**WORK TO DO:**
Copy every one of the following items word for word, leaving out the pictures.

**Data on locating visible targets:**
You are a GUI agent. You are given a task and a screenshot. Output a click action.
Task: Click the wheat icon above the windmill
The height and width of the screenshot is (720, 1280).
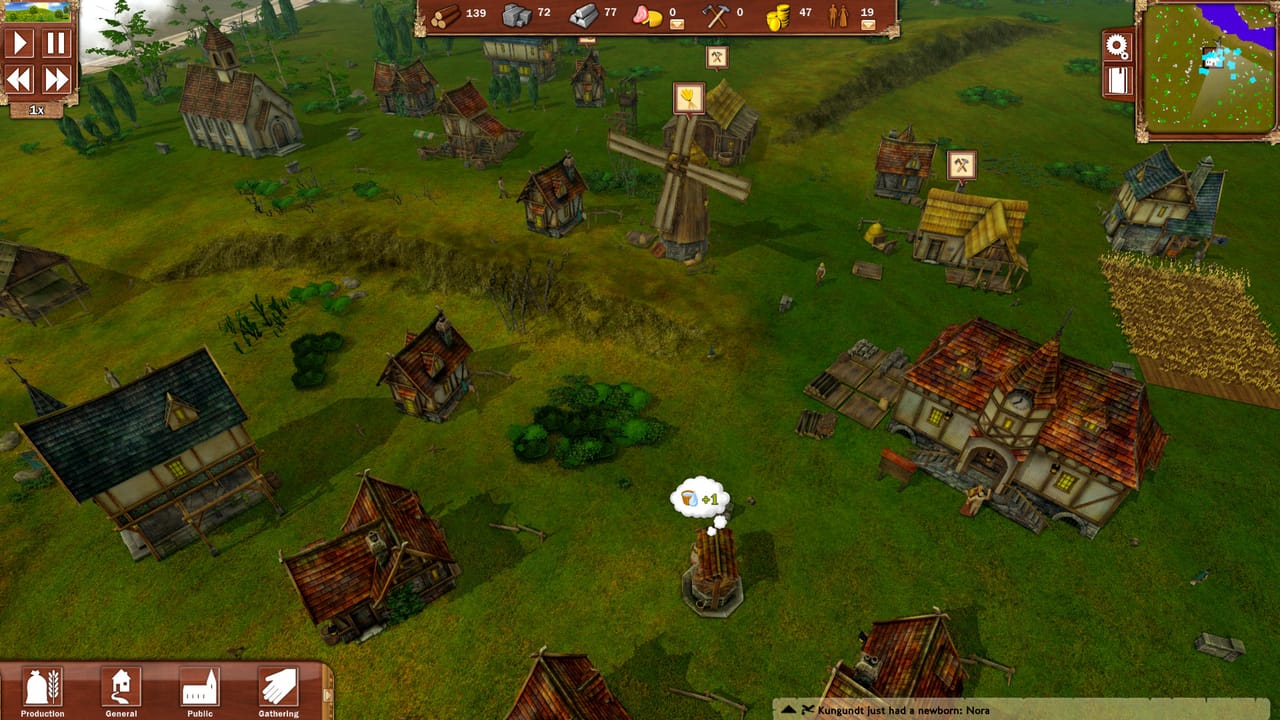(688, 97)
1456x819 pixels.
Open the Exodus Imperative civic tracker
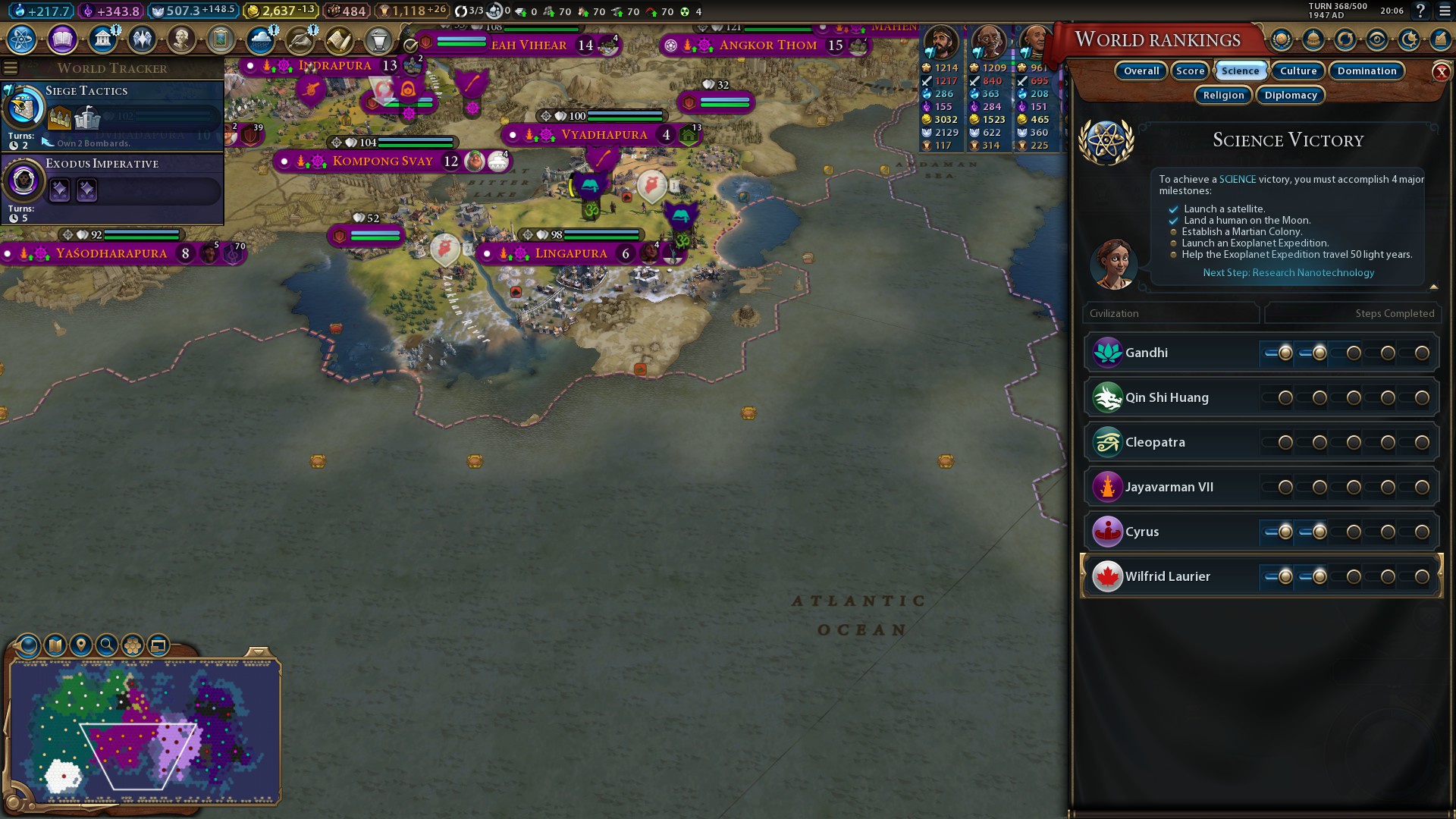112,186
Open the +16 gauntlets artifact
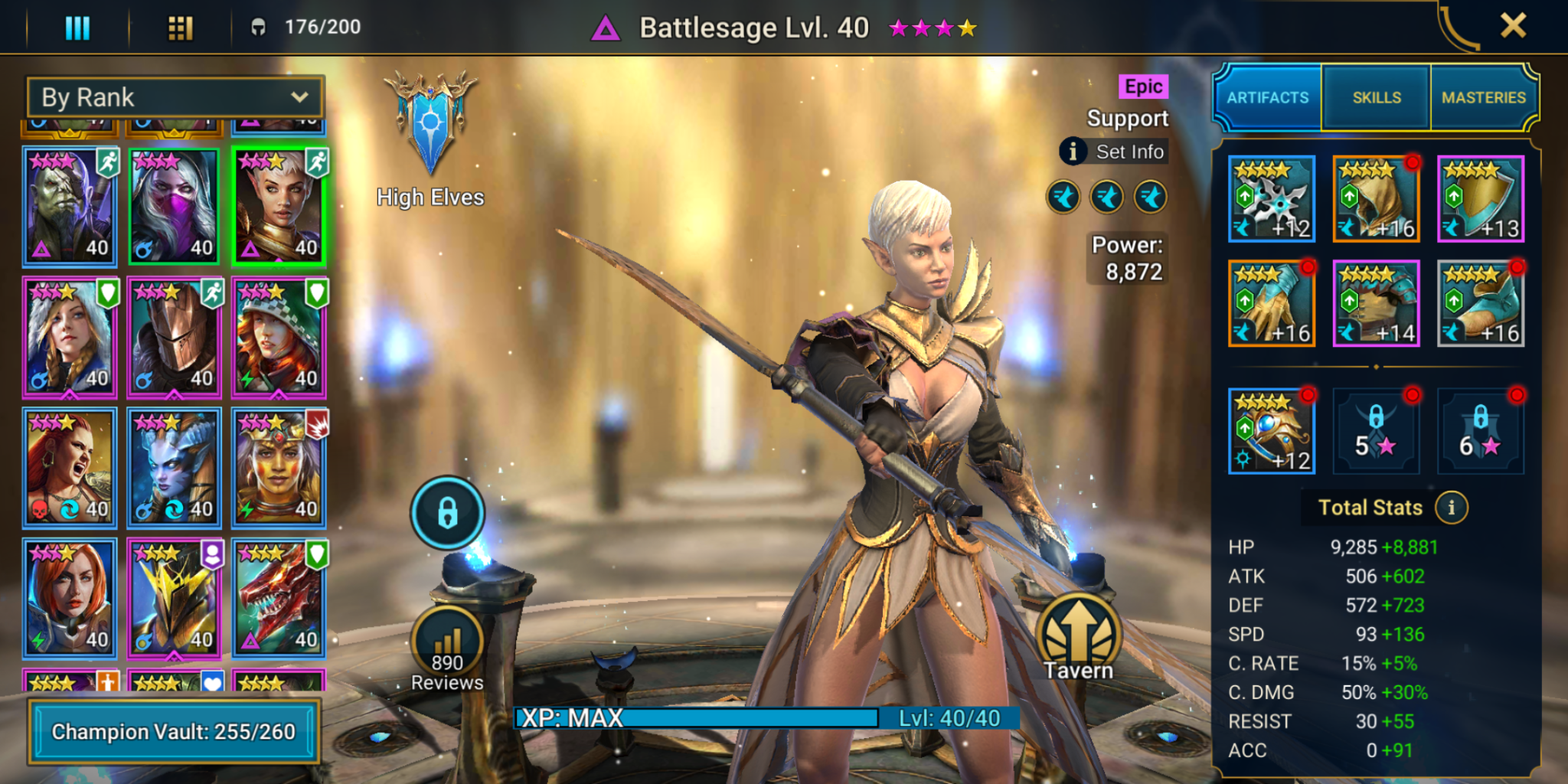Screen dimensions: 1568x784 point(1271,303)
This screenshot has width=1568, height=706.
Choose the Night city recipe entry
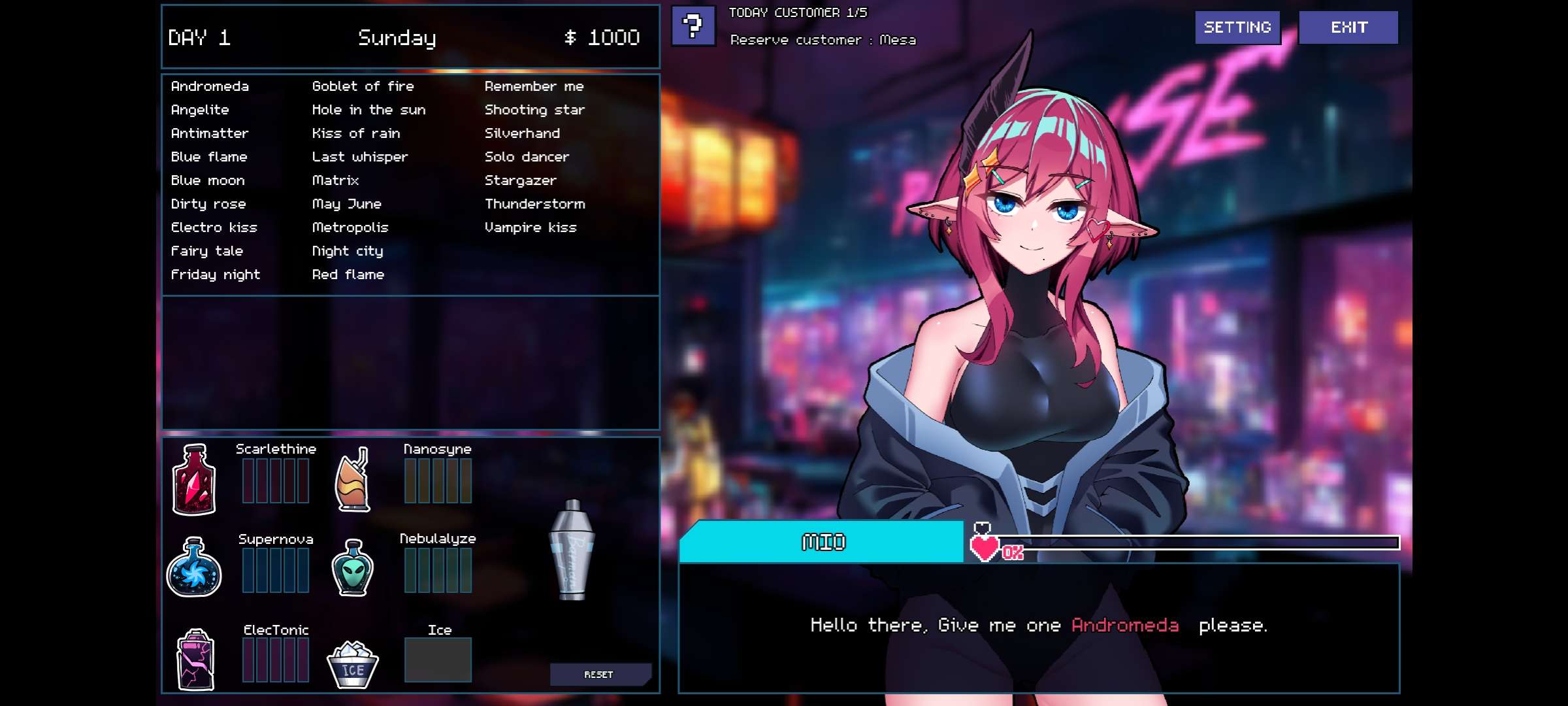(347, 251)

**ANSWER TO THE PROBLEM:**
You are a GUI agent. You are given a task and a screenshot. Output a click action.
Task: Click the wheat icon above the windmill
The height and width of the screenshot is (720, 1280).
(688, 97)
1456x819 pixels.
Open the Exodus Imperative civic tracker
112,186
Open the +16 gauntlets artifact
Screen dimensions: 1568x784 point(1271,303)
This screenshot has width=1568, height=706.
Choose the Night city recipe entry
(347, 251)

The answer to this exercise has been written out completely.